(DATA TO PROCESS)

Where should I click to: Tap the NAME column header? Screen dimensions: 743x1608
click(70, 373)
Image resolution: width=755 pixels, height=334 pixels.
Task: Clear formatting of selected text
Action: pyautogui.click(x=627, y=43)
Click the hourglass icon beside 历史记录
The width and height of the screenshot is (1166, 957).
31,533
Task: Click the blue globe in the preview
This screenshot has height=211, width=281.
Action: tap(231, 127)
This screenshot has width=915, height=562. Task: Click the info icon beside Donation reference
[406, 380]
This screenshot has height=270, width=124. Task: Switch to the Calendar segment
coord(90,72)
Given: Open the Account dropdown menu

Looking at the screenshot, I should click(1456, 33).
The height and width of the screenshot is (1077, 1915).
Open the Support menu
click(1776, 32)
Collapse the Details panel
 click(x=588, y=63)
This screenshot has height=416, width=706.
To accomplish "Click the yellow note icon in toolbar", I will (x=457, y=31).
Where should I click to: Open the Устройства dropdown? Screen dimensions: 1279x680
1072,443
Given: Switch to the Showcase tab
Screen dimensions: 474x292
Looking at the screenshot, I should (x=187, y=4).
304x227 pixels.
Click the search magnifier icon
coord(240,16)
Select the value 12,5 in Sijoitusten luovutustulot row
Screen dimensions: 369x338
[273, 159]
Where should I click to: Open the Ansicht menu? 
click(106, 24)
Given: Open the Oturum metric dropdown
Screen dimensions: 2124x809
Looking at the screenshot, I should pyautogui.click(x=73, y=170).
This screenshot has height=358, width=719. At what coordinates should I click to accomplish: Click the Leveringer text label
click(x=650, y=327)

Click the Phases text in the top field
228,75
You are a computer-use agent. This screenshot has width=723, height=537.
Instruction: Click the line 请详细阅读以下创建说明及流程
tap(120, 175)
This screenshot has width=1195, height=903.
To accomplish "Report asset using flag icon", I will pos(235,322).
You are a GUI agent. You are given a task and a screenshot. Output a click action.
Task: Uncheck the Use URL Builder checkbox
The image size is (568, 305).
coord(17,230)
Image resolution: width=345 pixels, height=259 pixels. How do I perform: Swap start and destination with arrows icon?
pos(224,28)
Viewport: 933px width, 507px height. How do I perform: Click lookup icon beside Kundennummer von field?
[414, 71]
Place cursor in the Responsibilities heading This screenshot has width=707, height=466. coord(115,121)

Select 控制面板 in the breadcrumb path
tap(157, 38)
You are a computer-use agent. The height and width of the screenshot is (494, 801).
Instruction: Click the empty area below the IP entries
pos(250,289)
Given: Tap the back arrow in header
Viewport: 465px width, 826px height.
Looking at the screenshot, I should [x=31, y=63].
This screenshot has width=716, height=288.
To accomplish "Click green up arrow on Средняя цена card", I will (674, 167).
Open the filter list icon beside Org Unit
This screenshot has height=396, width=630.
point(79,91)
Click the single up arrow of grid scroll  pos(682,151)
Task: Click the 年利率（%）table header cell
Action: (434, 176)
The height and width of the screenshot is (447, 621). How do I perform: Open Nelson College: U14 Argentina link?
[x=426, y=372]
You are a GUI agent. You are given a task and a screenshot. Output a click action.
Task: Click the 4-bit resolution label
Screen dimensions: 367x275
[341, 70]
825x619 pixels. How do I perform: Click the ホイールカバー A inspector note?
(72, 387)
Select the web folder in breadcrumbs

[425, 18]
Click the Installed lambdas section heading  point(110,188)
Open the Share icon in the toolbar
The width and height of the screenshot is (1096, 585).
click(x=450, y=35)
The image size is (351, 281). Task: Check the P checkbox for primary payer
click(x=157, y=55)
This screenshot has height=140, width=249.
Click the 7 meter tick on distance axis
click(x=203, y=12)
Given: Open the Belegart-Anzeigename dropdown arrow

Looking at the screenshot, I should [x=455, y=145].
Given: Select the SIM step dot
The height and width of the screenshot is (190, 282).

(End DATA TO PROCESS)

Each line of the material should be repeated exactly as it reads.

### OUTPUT OF THE TASK
Where should I click to: Tap the NAME column header? Screen dimensions: 743x1608
click(70, 373)
Image resolution: width=755 pixels, height=334 pixels.
Task: Clear formatting of selected text
Action: pyautogui.click(x=627, y=43)
Click the hourglass icon beside 历史记录
The width and height of the screenshot is (1166, 957).
31,533
Task: Click the blue globe in the preview
This screenshot has height=211, width=281.
Action: tap(231, 127)
This screenshot has width=915, height=562. Task: Click the info icon beside Donation reference
[406, 380]
This screenshot has height=270, width=124. Task: Switch to the Calendar segment
coord(90,72)
Given: Open the Account dropdown menu

Looking at the screenshot, I should click(1456, 33).
The height and width of the screenshot is (1077, 1915).
Open the Support menu
click(1776, 32)
Collapse the Details panel
 click(x=588, y=63)
This screenshot has height=416, width=706.
To accomplish "Click the yellow note icon in toolbar", I will (x=457, y=31).
Where should I click to: Open the Устройства dropdown? Screen dimensions: 1279x680
1072,443
Given: Switch to the Showcase tab
Screen dimensions: 474x292
Looking at the screenshot, I should (x=187, y=4).
304x227 pixels.
Click the search magnifier icon
coord(240,16)
Select the value 12,5 in Sijoitusten luovutustulot row
Screen dimensions: 369x338
[273, 159]
Where should I click to: Open the Ansicht menu? 
click(106, 24)
Given: Open the Oturum metric dropdown
Screen dimensions: 2124x809
Looking at the screenshot, I should pyautogui.click(x=73, y=170).
This screenshot has height=358, width=719. At what coordinates should I click to accomplish: Click the Leveringer text label
click(x=650, y=327)

Click the Phases text in the top field
228,75
You are a computer-use agent. This screenshot has width=723, height=537.
Instruction: Click the line 请详细阅读以下创建说明及流程
tap(120, 175)
This screenshot has width=1195, height=903.
To accomplish "Report asset using flag icon", I will pos(235,322).
You are a GUI agent. You are given a task and a screenshot. Output a click action.
Task: Uncheck the Use URL Builder checkbox
The image size is (568, 305).
coord(17,230)
Image resolution: width=345 pixels, height=259 pixels. How do I perform: Swap start and destination with arrows icon?
pos(224,28)
Viewport: 933px width, 507px height. How do I perform: Click lookup icon beside Kundennummer von field?
[414, 71]
Place cursor in the Responsibilities heading This screenshot has width=707, height=466. coord(115,121)

Select 控制面板 in the breadcrumb path
tap(157, 38)
You are a computer-use agent. The height and width of the screenshot is (494, 801).
Instruction: Click the empty area below the IP entries
pos(250,289)
Given: Tap the back arrow in header
Viewport: 465px width, 826px height.
Looking at the screenshot, I should [x=31, y=63].
This screenshot has width=716, height=288.
To accomplish "Click green up arrow on Средняя цена card", I will (674, 167).
Open the filter list icon beside Org Unit
This screenshot has height=396, width=630.
point(79,91)
Click the single up arrow of grid scroll  pos(682,151)
Task: Click the 年利率（%）table header cell
Action: (434, 176)
The height and width of the screenshot is (447, 621). How do I perform: Open Nelson College: U14 Argentina link?
[x=426, y=372]
You are a GUI agent. You are given a task and a screenshot. Output a click action.
Task: Click the 4-bit resolution label
Screen dimensions: 367x275
[341, 70]
825x619 pixels. How do I perform: Click the ホイールカバー A inspector note?
(72, 387)
Select the web folder in breadcrumbs

[425, 18]
Click the Installed lambdas section heading  point(110,188)
Open the Share icon in the toolbar
The width and height of the screenshot is (1096, 585).
click(x=450, y=35)
The image size is (351, 281). Task: Check the P checkbox for primary payer
click(x=157, y=55)
This screenshot has height=140, width=249.
Click the 7 meter tick on distance axis
click(x=203, y=12)
Given: Open the Belegart-Anzeigename dropdown arrow

Looking at the screenshot, I should [x=455, y=145].
Given: Select the SIM step dot
The height and width of the screenshot is (190, 282).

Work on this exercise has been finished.